We now have added "Informational Posts" which are tidbits of information that may come in handy at some point.

Research that is “Outdated and Inadequate?”

I find it interesting that various State Attorneys General, after the report was issued, complain -on various grounds- that the report is inaccurate. Reality is that these same Attorneys General initially complained about registered sex offenders having MySpace accounts (MySpace finding, first 29,000 then 7,000 accounts and MySpace deleting them: Note RSOs all truthfully established those accounts legally - even today the MySpace TOA does not prohibit RSOs from having MySpace accounts) and the Attorneys General reviewed every single one of those accounts and finding no more than certain RSOs having violated parole by using the Internet, and not finding a single one of the RSOs enticing or soliciting any minor on MySpace. Now, after the fact, one Attorney General comes up with a series of Internet crimes resulting from chat rooms which was not their initial complaint. The latest claims of the Attorneys General are more than questionable because the Task Force did quote recent research not old and outdated research as claimed. eAdvocate

January 2009:

An Analysis of the Pennsylvania Child Predator Unit Arrests in Response to Attorney General Criticism of the Berkman Task Force Report

On January 14, 2008, the Berkman Internet Safety Technical Task Force issued its report, Enhancing Child Safety and Online Technologies. The Task Force, a group of 29 leading Internet businesses, non-profit organizations, academics, and technology companies engaged in a year-long investigation of tools and technologies to create a safer environment on the Internet for youth. The Task Force was created in February 2008 in accordance with the Joint Statement on Key Principles of Social Networking Safety announced in January 2008 by the Attorneys General Multi-State Working Group on Social Networking and MySpace. This Task Force was formed as a result of pressure by some of the state attorneys generals upon the social networking sites to implement age verification technologies to separate adults from minors, ostensibly to protect minors from sexual predators.
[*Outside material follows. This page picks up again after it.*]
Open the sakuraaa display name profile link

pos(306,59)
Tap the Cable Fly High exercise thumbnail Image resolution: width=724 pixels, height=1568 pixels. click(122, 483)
The Task Force report has been criticized by some of the state’s Attorneys General:

• In a press release, Connecticut Attorney General Blumenthal stated: “The report unfortunately downplays the threat of predators -- in relying on research that is outdated or inadequate.”1

• In an interview with the Wall Street Journal, North Carolina Attorney General Cooper stated: “We did not ask the task force to look at the bullying issues. We asked them to look at ways for us to fight child predators. I am concerned with some of the findings. I think it relied on outdated and inadequate research …”2

• In a press release about the Task Force report by the Pennsylvania Attorney General Corbett stated:3 "I believe this report is incredibly misleading ... "The threat is real," Corbett said. "In the last four years, my office has arrested 183 predators, all of whom have used the Internet for the purpose of contacting minors to engage in sexual activity." "Outdated statistics and academic projections are of little comfort to the minors who have been sexually victimized by online predators," Corbett said. "The mere fact that tens of thousands of registered sex offenders have been removed from MySpace should be sufficient to cause any parent concern."

Although the Task Force’s Research Advisory Board reviewed and summarized the latest online-safety research available, including research that was published in 2008, much of the data on online sexual predation in the published articles predates the rise in popularity of social networking sites. However, it should be noted that the findings of various studies by different researchers have been highly consistent throughout the last decade.

The research demonstrates that sexual predation cases typically involve teens who willingly meet with adult men knowing they will engage in sexual activities. Deception about age or sexual intention is rare. Sexual abuse by family members and acquaintances remains a far more significant concern. The young people who are at the greatest risk online, in all areas of risk, are those who are at greater risk in the real world. These young people have significant psychosocial concerns, intentionally engage in risk taking behavior, and have disrupted relations with parents or other care givers. Young people face greater risks from their peers in the form of sexual solicitation, sexual harassment and cyberbullying. The majority of young people are generally making safe and responsible choices online, effectively responding to the negative incidents that do occur, and are not distressed by these incidents.

This nation’s Attorneys General are the ones who have access to the most up-to-date arrest data on online sexual predation - data that is critical to understanding the extent of the problem, as well as other site and risk factors. They
did not provide any data to the Task Force that they created.